El asunto es que veo que las emisoras de 27 Mhz tienen bastante distorsión. Osea, cuando recibo un tono de 1000 Hz, por ejemplo, con el volumen bajo el tono se recibe con forma casi triangular. Subes el volumen y hay un momento en que parece un tono de verdad. A partir de ahí, sigues subiendo y ya empieza a recortarse.

Osea , que tiene un punto muy crítico de volumen, por debajo tiende a una señal triangular, y por encima distorsiona. La salida de speakers de la emisora la tengo conectada directamente a la entrada de linea de la tarjeta de sonido. No se si haría falta algún circuito entre medias, o esque las emsioras de 27 Mhz son así de cutres, esa es mi duda.


Para lo que quiero hacer, estos armónicos que se producen no me molestan, porque necesito muy poco ancho de banda, pero si quisiera transmitir más rápido o realizar otro tipo de modulaciones que empleen todo el espectro (de 400 a 4000 Hz aprox.), esos armónicos podrían causarme problemas.

gracias


----------



## Armin (Dic 21, 2005)

Perdonad amigos, pero ya he descubierto el problema. Tenía un cable que no estaba correctamente conectado al divisor de tensión entre la tarjeta de sonido y la entrada de micro de la emisora, por eso distorsionaba tanto.

De todas formas ahora el primer armónico queda 25 dBs por debajo y el segundo armónico queda 40 dBs por debajo (para un tono de prueba de 1000 Hz)

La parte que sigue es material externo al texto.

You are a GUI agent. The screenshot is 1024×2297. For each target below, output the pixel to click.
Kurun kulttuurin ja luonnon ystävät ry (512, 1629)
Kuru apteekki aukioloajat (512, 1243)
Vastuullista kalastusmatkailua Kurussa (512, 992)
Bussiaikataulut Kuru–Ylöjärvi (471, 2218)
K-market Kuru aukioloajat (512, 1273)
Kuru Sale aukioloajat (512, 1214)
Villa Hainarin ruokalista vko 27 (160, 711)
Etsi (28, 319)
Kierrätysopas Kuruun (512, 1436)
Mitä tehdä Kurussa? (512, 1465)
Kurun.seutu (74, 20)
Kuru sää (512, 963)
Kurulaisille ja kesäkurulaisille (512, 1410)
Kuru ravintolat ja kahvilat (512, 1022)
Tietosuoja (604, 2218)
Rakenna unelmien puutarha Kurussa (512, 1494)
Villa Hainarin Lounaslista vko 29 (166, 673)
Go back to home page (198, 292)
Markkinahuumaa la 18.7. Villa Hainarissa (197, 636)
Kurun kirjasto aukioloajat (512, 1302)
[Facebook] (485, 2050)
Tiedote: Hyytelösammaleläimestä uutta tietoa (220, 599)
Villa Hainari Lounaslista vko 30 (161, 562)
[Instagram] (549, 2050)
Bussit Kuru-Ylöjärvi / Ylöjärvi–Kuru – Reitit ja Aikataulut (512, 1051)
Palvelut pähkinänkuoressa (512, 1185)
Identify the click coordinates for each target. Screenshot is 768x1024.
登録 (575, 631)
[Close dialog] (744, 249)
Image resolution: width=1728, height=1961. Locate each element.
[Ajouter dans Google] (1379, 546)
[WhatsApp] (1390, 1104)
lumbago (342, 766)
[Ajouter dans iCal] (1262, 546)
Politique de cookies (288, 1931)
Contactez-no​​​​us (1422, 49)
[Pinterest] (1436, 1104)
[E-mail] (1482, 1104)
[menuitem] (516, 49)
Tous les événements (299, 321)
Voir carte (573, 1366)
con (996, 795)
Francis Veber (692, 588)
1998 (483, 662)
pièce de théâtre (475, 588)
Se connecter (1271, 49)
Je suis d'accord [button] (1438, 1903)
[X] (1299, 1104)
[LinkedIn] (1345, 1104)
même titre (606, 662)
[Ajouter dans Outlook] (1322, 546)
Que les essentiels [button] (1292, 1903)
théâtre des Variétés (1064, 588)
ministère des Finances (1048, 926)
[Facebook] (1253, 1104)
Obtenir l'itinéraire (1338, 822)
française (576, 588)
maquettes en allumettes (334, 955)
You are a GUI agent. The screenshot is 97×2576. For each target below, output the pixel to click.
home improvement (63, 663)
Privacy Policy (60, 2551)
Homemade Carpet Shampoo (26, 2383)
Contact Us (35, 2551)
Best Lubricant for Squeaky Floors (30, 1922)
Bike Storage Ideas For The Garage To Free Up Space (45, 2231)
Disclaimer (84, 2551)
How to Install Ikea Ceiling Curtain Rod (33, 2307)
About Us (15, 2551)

Tampoco es ninguna maravilla


----------



## alfotron (Feb 4, 2007)

Tendrias que conectar la salida de audio para tu placa desde el punto superior del potenciometro de volumen, de esta manera el audio no estaria amplificado por la etapa amplificadora de audio, evitando distorsiones y no dependiendo del control de volumen.
Es tan solo una sugerencia pues depende el nivel de señal que tengas que necesitar para exitar tu placa


----------